EXERCISE MATERIALS ::
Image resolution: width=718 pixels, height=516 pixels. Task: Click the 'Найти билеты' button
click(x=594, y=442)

--

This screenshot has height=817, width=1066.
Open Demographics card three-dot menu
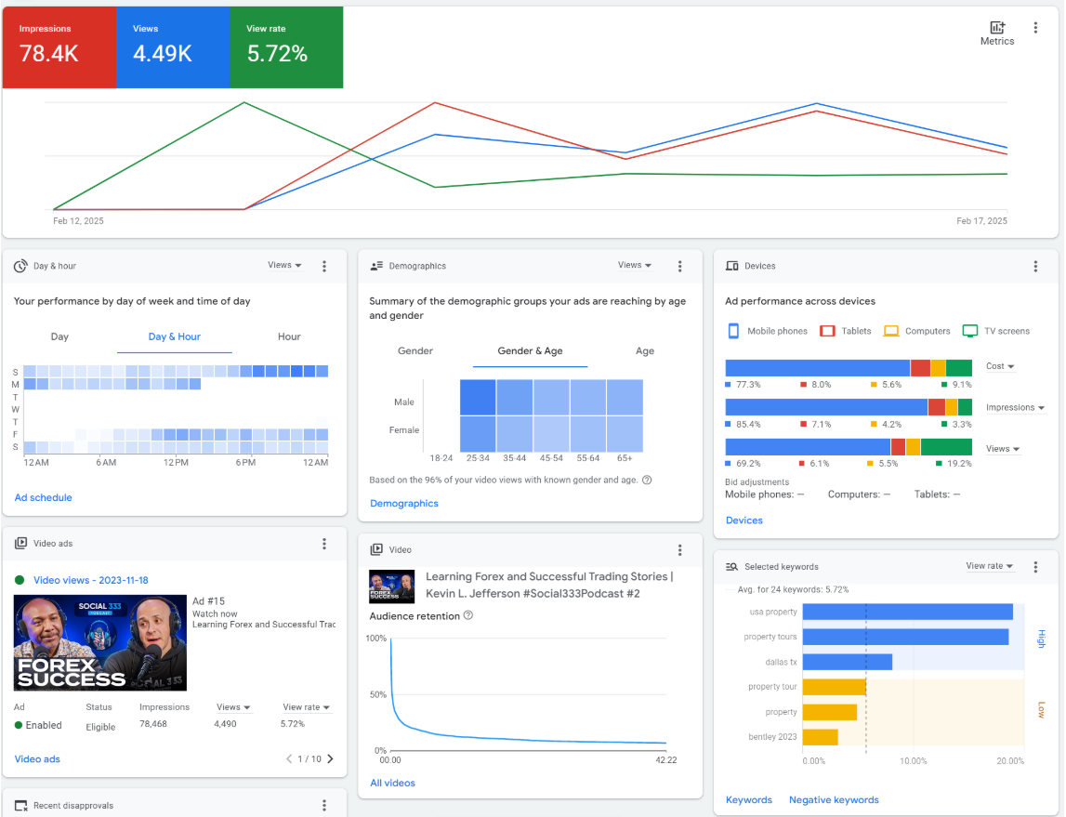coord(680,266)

AIM ::
Convert the records starting at the line containing "Image resolution: width=718" and ending at the line containing "click(x=594, y=442)" into a JSON array of strings, one string per line, skipping blank lines.

THE OUTPUT ::
[
  "Image resolution: width=718 pixels, height=516 pixels. Task: Click the 'Найти билеты' button",
  "click(x=594, y=442)"
]